**Task brief:**
From the records below, work out how many lines contain "accomplish". Reply with that number alone.

Collected data
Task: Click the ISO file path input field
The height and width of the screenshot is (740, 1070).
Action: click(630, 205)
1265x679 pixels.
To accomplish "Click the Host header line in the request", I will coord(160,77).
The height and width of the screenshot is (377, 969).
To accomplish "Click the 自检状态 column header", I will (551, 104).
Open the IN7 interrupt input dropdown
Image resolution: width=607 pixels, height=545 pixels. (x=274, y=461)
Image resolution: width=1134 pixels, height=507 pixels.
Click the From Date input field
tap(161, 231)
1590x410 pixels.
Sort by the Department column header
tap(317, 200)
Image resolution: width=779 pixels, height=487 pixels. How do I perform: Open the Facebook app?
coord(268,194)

**Result for this exercise:**
2